La jeune fille de la plage évoqua, en premier, ses derniers souvenirs. Tristement… d’une voix monocorde. Quelle semblait déprimée, lasse de vivre !... Elle avait quitté l’université sur un coup de tête, racontait-elle. « A cause d’une histoire à la maison. J’ai fait mon sac et sui montée jusqu’à Cairns en autostop. Il faisait beau. La ville était pleine de gens de tout âge qui me disaient bonjour. Ca me changeait de Sydney et de son tourbillon !... Le travail que j’ai trouvé était passable… mais ce calme plat ne pouvait pas durer éternellement. J’ai regretté mes amis de la faculté, tout en sentant que je ne pouvais pas y retourner. Quand le passé est passé, vous savez… Alors, maintenant, j’en ai marre… Je suis « paumée ». Des gens, j’en connais des tas… mais je n’ai pas envie de leur parler. Ils m’ennuient. J’ai essayé de lire, d’écrire aussi, de faire de la peinture. Une espèce d’angoisse m’en empêche. Ce n’est que l’inutilité des efforts et de toute action que je découvre. De quoi se mettre dans une poubelle, avec un gros couvercle… et qu’on n’en parle plus !... J’ai laissé tomber mon boulot !... Et je vis sur la plage avec mon sac de couchage depuis deux jours. Elle voulut alors savoir ce qu’en pensait le groupe attentif autour d’elle. Anxieuse… guettant une réponse qui pourrait lui redonner envie de sourire, de vivre… Mais les solutions que deux ou trois de ces personnages réunis un instant lui proposèrent ne la firent que sombrer dans une angoisse plus profonde et tirèrent d’elle quelques réflexions douces-amères, sinon cyniques !... Souhaitait-elle d’ailleurs se sortir de ses marasmes, de cette atmosphère de tristesse et d’amertume dont elle s’entourait ? J’en doute… et les autres en doutèrent, qui oublièrent vite cette jeune fille qui ne cessa alors de se plaindre de la froideur des gens, puis de son poids excessif, puis de sa laideur et sans cesse de sa solitude. Ils se lancèrent dans le récit de leurs propres aventures… Un récit plus vivant, plus coloré, plus vibrant de joie, de plénitude, d’espoir…
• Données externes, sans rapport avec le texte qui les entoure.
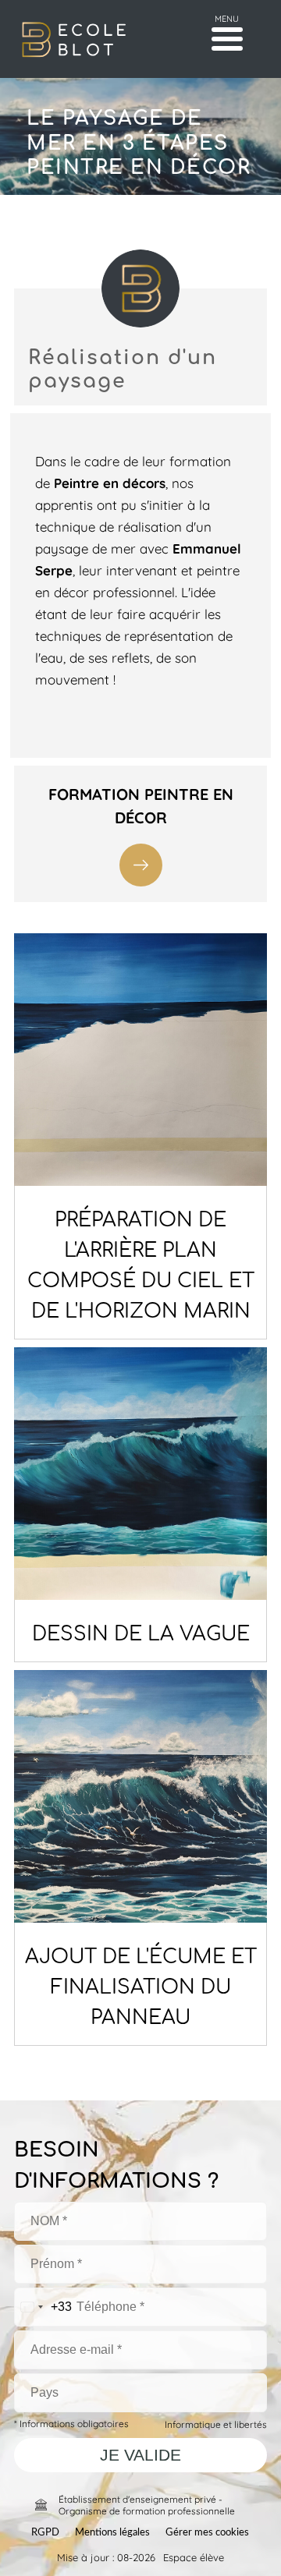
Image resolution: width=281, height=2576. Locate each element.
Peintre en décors (109, 482)
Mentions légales (112, 2533)
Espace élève (193, 2556)
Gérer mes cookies (207, 2533)
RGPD (45, 2533)
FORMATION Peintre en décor (140, 804)
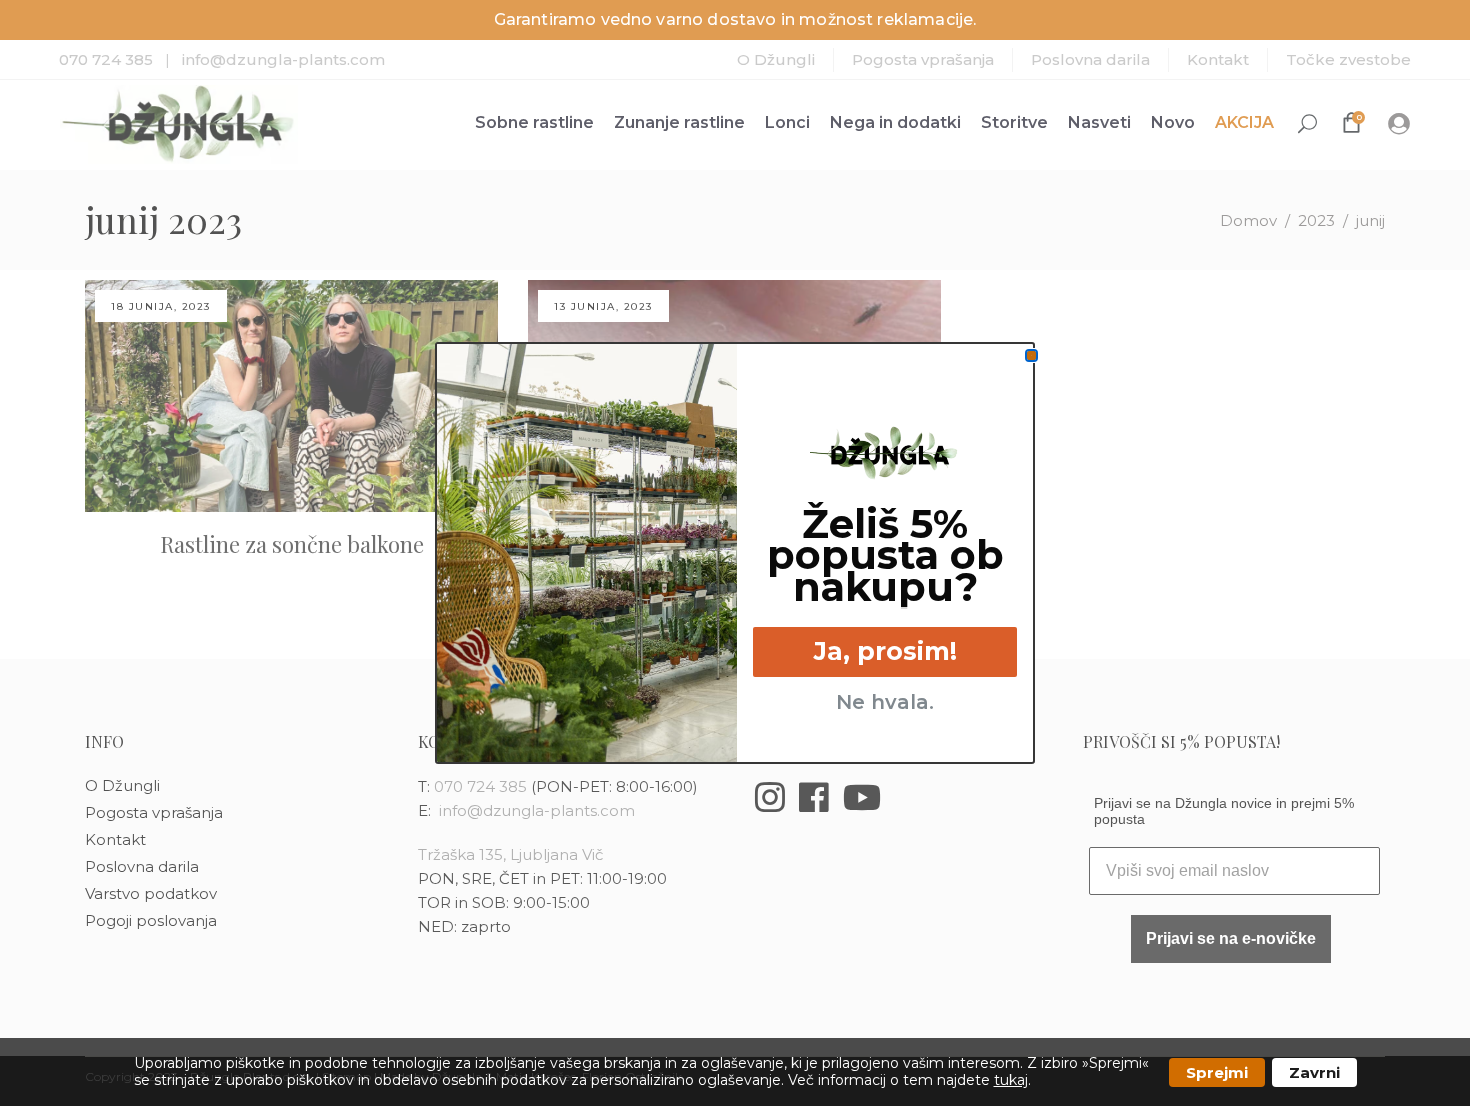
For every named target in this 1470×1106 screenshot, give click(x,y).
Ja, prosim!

Les deux jeunes garçons, dont l’un était français, mais avait presque complètement oublié sa langue maternelle, arrivaient de Mareeba, un centre de plantations de canne à sucre et de tabac à 60 Kms de là… Eux aussi étaient des voyageurs, des errants. Ils allaient de village en village, d’état en état, à la recherche du métier pas trop fatiguant et bien payé qui leur permettrait d’aller un jour en Europe… Mais c’était un but lointain, de réalisation difficile.
« On est crevé aujourd’hui » disaient-ils, ajoutant, avec le sourire « Mais c’était bien payé, comme boulot… et pas difficile. Il suffit de couper les trois ou quatre premières feuilles à la base de la plante ; c’est tout… et puis le tabac repousse et on recommence une ou deux semaines plus tard… et ainsi de suite… Et puis, un de ces repas !... Ouaih ! On mange drôlement bien là-bas. Si nos reins encaissaient mieux ce travail ! Quand ça sera fini, on descendra vers le sud, un peu avant Brisbane. Ils cherchent des ouvriers, là-bas aussi. Des charpentiers… Oui… quand on vit comme nous, il faut tout savoir faire… » Et ils évoquèrent d’autres métiers, citèrent des chiffres, narrèrent leurs nuits passées dans leur étroite voiture, ou sur les plages où les moustiques et les sun-flies, des mouches minuscules vous dévorent… Ils parlèrent des araignées venimeuses, du funnel-web surtout qu’ils semblaient craindre tout particulièrement et dont ils parlaient avec respect et admiration : « Elle a un… comment dit-on… une aiguille, et elle perce les noix de coco… On la trouve dans les cocotiers… Elle ´´  ´´ ´´ à un endroit qu’elle sait plus tendre qu’ailleurs et elle les mange comme ça »… Leurs récits sont-ils véridiques ? Les animaux étranges qu’ils disent avoir aperçu dans le bush ne vivent-ils que dans leur imagination ? Alors qu’ils parlent, et sourient et font rire tout ce petit monde autour d’eux, je ne peux m’empêcher d’entendre un dicton français « A beau mentir qui vient de loin » et de me souvenir de cette tendance caractéristique des habitants des vastes solitudes, aux Etats-Unis comme ici, à tout exagérer, à se fabriquer un personnage surhumain… aux aventures extraordinaires…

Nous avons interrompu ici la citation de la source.